• Stored records:
+ + + + + + +
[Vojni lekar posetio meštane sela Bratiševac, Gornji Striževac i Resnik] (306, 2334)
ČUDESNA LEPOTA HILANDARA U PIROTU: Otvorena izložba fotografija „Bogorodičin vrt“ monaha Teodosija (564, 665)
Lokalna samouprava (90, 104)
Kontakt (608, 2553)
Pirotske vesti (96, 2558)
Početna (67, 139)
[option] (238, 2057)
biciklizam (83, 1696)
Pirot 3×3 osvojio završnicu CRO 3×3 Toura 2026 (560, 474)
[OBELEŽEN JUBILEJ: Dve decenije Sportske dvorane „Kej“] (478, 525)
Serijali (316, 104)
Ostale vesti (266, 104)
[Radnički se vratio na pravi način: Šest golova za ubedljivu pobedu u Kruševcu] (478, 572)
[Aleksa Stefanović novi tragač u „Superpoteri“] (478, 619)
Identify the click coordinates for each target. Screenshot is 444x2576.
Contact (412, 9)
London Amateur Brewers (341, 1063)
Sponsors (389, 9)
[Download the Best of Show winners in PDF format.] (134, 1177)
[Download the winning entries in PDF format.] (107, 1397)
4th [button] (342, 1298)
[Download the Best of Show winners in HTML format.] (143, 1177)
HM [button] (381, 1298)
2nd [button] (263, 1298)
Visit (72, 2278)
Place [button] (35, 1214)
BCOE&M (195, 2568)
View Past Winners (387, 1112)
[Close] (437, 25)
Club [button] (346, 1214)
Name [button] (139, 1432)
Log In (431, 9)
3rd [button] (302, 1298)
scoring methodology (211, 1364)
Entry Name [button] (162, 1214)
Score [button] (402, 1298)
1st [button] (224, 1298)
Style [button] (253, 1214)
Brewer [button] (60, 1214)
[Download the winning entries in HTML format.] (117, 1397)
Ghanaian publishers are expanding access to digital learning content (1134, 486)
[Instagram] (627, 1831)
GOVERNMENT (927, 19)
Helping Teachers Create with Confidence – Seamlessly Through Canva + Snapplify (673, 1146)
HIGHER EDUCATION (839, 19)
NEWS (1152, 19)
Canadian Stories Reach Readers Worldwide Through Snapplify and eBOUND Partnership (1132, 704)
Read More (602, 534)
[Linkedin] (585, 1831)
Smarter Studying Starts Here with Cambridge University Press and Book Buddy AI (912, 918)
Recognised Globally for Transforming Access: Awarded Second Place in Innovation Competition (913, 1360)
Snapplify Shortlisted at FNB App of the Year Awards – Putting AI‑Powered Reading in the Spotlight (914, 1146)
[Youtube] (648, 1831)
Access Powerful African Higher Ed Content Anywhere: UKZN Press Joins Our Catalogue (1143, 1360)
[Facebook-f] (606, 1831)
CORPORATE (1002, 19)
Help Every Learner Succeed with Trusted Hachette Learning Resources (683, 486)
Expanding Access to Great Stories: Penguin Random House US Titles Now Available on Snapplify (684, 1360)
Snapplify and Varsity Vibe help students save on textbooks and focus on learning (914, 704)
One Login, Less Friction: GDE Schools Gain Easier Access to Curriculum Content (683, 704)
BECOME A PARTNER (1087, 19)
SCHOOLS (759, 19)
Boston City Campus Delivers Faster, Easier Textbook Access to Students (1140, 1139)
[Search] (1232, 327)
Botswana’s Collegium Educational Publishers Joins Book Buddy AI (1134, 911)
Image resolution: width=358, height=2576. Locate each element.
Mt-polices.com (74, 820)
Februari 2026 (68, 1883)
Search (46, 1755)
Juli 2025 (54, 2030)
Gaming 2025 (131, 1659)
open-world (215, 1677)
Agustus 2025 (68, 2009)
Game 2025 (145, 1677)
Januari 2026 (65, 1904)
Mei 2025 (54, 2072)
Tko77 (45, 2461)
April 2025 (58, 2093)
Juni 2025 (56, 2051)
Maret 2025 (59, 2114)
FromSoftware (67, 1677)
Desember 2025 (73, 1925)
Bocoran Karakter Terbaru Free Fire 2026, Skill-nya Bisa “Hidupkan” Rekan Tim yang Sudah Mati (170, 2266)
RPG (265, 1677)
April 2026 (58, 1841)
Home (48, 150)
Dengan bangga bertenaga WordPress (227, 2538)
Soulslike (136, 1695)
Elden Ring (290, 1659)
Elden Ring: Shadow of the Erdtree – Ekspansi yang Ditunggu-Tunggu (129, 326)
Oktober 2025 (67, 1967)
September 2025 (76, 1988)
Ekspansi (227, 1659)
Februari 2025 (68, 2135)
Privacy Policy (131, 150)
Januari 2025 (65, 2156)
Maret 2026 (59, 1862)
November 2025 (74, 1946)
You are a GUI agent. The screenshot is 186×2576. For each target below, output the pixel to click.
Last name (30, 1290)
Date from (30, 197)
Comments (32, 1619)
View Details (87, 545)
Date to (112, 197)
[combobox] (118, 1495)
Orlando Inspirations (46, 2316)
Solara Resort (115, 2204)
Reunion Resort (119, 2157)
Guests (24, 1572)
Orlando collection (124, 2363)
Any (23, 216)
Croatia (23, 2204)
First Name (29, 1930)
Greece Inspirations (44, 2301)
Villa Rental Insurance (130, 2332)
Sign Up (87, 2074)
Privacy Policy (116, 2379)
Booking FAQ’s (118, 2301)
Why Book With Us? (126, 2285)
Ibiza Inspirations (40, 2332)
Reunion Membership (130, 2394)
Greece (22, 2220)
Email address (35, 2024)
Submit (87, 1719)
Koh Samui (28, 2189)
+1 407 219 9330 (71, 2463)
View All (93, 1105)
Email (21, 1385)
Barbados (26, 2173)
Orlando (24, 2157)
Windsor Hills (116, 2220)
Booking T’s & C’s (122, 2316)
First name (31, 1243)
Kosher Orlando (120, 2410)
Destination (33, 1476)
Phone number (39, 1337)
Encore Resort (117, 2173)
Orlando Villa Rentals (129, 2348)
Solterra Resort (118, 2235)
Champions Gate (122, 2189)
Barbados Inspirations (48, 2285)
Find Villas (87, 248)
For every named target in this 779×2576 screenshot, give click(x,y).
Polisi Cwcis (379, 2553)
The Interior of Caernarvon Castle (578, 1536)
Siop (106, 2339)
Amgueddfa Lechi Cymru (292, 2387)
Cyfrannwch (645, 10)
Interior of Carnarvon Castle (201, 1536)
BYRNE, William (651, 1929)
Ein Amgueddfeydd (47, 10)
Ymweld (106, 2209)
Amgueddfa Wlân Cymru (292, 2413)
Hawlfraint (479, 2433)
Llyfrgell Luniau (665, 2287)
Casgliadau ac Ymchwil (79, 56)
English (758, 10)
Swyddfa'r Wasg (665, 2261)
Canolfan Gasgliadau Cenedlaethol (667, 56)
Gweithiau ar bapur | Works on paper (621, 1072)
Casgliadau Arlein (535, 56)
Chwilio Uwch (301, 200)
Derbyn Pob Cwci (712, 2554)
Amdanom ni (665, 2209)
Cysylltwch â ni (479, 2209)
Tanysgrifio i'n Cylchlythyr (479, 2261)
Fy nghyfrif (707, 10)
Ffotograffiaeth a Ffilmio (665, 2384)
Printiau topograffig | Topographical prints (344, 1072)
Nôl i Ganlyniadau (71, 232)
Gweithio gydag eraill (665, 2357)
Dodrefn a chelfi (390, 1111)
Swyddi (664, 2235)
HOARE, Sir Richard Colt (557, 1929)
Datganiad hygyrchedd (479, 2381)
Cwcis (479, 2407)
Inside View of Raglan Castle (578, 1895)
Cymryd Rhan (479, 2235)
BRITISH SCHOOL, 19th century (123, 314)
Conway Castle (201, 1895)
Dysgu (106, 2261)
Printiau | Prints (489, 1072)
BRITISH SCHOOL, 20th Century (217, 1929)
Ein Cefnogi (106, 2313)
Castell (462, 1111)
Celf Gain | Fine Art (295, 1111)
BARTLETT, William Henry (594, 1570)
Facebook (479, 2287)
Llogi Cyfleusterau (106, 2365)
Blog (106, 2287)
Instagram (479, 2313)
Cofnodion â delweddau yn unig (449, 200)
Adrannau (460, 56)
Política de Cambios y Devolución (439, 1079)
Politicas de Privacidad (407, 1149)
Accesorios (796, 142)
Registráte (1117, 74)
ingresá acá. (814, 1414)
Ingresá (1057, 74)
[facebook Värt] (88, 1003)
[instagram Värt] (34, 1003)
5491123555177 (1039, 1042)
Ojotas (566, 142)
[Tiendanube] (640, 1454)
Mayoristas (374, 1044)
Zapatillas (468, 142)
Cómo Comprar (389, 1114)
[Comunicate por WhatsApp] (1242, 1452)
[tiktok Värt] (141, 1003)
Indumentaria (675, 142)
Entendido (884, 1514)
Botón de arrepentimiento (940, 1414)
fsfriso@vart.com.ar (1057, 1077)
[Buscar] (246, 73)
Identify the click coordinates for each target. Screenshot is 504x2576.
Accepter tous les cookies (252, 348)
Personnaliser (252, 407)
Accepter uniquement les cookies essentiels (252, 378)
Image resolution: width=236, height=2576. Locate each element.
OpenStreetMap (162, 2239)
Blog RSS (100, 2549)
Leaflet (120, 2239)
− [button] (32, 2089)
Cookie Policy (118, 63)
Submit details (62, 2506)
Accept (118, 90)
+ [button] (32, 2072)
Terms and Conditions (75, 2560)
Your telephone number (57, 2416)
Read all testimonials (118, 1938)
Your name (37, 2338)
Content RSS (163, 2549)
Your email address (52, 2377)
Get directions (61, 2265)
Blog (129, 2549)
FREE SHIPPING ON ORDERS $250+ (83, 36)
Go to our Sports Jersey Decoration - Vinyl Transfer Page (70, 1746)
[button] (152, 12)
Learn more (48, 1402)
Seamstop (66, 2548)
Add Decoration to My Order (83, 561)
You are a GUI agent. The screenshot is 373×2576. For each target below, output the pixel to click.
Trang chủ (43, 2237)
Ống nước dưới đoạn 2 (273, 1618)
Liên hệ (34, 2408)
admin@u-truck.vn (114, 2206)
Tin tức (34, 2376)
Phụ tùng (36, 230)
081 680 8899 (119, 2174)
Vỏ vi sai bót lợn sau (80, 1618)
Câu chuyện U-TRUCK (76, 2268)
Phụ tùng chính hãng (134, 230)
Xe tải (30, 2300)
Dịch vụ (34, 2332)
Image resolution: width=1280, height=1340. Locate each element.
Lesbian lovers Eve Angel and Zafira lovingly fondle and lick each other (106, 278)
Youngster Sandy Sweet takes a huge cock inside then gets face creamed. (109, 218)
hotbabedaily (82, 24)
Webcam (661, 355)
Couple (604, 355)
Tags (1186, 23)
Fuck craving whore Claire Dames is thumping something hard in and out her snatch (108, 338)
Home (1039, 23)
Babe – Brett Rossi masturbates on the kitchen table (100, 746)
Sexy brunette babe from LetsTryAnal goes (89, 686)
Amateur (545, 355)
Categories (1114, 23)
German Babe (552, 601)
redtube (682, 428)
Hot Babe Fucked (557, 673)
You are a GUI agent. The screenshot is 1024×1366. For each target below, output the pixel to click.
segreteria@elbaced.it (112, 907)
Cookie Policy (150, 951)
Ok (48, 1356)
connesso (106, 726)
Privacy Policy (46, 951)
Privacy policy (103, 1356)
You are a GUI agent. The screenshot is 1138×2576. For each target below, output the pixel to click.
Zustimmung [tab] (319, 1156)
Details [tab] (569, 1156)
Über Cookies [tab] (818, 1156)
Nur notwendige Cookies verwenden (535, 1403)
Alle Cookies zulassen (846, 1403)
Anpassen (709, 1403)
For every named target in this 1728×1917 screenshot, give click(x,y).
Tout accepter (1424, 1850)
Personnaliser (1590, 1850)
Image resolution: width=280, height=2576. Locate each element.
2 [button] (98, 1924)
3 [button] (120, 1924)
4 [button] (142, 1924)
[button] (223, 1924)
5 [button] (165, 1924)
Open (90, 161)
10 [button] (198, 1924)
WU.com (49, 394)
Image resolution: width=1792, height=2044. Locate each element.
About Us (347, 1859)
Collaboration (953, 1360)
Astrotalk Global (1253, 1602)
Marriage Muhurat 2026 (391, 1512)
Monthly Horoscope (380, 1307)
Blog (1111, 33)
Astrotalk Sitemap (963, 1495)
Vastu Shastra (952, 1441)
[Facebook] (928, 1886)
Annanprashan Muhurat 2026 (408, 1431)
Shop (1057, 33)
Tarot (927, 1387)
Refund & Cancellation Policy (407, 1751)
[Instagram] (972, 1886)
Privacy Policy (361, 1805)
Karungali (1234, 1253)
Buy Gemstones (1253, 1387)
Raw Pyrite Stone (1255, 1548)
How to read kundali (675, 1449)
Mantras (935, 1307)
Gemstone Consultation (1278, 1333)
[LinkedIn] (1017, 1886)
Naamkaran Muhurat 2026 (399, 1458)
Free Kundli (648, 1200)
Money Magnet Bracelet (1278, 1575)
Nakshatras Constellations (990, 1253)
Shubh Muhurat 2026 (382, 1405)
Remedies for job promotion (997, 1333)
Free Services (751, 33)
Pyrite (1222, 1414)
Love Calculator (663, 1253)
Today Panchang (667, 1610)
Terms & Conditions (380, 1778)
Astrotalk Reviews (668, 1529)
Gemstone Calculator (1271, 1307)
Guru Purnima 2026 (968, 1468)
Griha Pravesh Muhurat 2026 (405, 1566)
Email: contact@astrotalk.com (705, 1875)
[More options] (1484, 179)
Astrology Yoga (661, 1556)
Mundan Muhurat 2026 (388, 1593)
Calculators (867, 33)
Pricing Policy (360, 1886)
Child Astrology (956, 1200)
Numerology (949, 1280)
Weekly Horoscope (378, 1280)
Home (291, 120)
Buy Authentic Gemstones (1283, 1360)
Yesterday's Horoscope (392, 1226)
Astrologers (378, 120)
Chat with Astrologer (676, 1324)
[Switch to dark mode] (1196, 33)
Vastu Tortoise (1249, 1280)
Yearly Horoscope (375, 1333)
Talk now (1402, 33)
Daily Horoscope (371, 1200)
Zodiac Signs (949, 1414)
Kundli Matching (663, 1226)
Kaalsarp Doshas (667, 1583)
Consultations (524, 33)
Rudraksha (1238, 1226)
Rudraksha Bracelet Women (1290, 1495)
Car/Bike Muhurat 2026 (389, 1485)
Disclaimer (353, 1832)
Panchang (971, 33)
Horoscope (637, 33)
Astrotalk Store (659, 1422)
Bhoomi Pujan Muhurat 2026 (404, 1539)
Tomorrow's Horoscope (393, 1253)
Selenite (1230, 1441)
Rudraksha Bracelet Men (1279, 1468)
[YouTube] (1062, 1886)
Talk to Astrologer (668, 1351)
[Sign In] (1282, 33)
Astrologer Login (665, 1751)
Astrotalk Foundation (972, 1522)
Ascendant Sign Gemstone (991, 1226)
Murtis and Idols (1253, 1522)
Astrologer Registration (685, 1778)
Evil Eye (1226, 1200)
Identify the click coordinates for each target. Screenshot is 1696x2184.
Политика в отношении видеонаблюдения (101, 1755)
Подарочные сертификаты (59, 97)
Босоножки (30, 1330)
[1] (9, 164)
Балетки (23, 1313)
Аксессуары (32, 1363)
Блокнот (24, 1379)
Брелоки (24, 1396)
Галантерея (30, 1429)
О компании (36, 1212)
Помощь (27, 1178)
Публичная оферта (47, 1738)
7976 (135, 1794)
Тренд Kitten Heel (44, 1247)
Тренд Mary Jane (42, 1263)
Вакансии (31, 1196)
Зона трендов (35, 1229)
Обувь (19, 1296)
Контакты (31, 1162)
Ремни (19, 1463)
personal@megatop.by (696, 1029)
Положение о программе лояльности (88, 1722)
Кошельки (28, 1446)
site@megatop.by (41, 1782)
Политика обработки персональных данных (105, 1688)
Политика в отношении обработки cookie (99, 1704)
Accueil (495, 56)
+ + + + + + +
• Task description: Once the line with "Privacy Policy (46, 951)" is found in the records above, print exactly that line and every line after it through the line with "For every named target in this 1728×1917".

• Expected answer:
Privacy Policy (46, 951)
Privacy policy (103, 1356)
You are a GUI agent. The screenshot is 1138×2576. For each target below, output the pixel to click.
Zustimmung [tab] (319, 1156)
Details [tab] (569, 1156)
Über Cookies [tab] (818, 1156)
Nur notwendige Cookies verwenden (535, 1403)
Alle Cookies zulassen (846, 1403)
Anpassen (709, 1403)
For every named target in this 1728×1917 screenshot, give click(x,y).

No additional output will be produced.